Trecho do texto:

╔══

Degradação
pode afetar de 19% a 45% de toda a área do bioma, de acordo com
ferramenta que mapeou pela primeira vez os vetores de degradação no
Brasil.
A
área de vegetação nativa remanescente que pode estar degradada no
Cerrado está entre 18 milhões e 43 milhões de hectares. Essa é a maior
área de vegetação degradada dentre todos os biomas - corresponde a 19% e
45% de toda a vegetação nativa do bioma, respectivamente. Os dados
foram levantados de forma inédita em iniciativa coordenada por
pesquisadores do IPAM (Instituto de Pesquisa Ambiental da Amazônia) e
lançada nesta sexta-feira (05) para compor o leque de módulos
disponibilizados pela rede MapBiomas.
A versão beta da plataforma de vetores da degradação
permite que pesquisadores e tomadores de decisões combinem vetores para
mapear áreas suscetíveis à degradação no Brasil e gerar cenários do
impacto de diferentes fatores sobre a saúde e as funções da vegetação
nativa remanescente. Para mapear essas áreas, é possível usar diferentes
parâmetros para cada um dos vetores disponíveis na plataforma, como
área de borda, tamanho dos fragmentos, isolamento dos fragmentos,
frequência de fogo, tempos desde o último fogo e idade da vegetação
secundária.

╚══

Instrução dada 1: Por favor, copie sem alterações o trecho dos registros que vai da linha com "Given: Click the S01 code" até a linha com "(x=140, y=465)", incluindo as duas.

Dados do exercício:
╔══

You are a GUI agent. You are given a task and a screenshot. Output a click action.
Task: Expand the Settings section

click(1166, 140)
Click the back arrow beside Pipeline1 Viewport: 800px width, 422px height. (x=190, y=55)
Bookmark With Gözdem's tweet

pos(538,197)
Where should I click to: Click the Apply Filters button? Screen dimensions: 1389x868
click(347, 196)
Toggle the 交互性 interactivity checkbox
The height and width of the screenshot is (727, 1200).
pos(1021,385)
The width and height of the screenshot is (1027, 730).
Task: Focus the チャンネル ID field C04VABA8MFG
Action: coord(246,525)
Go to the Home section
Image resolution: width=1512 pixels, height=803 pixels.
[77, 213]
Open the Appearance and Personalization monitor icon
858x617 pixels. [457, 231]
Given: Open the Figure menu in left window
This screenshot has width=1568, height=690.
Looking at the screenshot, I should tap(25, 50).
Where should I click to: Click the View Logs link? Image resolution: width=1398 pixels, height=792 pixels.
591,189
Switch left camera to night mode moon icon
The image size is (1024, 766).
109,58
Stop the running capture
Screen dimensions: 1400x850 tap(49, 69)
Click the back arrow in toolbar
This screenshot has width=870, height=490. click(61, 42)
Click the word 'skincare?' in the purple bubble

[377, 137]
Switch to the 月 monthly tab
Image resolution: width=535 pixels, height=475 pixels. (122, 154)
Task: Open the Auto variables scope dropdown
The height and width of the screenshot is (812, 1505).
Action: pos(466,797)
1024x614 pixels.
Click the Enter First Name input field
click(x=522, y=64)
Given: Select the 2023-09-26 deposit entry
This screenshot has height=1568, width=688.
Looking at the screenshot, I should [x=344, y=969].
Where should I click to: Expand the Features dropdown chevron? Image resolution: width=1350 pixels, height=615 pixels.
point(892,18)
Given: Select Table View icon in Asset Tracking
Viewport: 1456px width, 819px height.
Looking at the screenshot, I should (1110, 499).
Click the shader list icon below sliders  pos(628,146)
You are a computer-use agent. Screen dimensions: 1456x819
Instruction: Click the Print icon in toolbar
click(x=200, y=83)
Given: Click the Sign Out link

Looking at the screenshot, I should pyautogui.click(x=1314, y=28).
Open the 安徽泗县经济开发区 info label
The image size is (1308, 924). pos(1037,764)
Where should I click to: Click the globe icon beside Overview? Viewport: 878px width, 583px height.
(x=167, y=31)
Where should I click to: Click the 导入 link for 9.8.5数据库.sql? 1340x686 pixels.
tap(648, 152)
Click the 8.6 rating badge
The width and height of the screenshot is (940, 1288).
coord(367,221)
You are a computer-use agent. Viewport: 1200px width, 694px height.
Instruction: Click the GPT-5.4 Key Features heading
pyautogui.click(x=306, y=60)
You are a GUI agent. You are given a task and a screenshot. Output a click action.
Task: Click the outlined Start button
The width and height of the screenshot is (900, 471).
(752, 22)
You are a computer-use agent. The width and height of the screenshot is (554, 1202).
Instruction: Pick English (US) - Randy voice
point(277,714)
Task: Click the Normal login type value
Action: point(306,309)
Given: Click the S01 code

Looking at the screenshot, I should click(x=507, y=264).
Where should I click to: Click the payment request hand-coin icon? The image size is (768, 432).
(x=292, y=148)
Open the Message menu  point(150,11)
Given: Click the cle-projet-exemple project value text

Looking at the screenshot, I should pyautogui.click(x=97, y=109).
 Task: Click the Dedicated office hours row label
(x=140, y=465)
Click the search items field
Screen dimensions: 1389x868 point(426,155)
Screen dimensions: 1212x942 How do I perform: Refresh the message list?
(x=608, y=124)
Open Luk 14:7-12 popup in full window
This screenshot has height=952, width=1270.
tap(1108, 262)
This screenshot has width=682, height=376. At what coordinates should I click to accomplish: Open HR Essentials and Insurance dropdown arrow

╚══

Instrução dada 2:
Responda com base no texto sobre a degradação no Cerrado:
(a) Entre quantos hectares está a área de vegetação nativa remanescente que pode estar degradada no Cerrado?
(b) Pesquisadores de qual instituto coordenaram a iniciativa?
(c) Qual versão da plataforma de vetores da degradação é mencionada?

Solução escrita 1:
Given: Click the S01 code

Looking at the screenshot, I should click(x=507, y=264).
Where should I click to: Click the payment request hand-coin icon? The image size is (768, 432).
(x=292, y=148)
Open the Message menu  point(150,11)
Given: Click the cle-projet-exemple project value text

Looking at the screenshot, I should pyautogui.click(x=97, y=109).
 Task: Click the Dedicated office hours row label
(x=140, y=465)

Solução escrita 2:
(a) Entre 18 milhões e 43 milhões de hectares.
(b) Do IPAM (Instituto de Pesquisa Ambiental da Amazônia).
(c) A versão beta.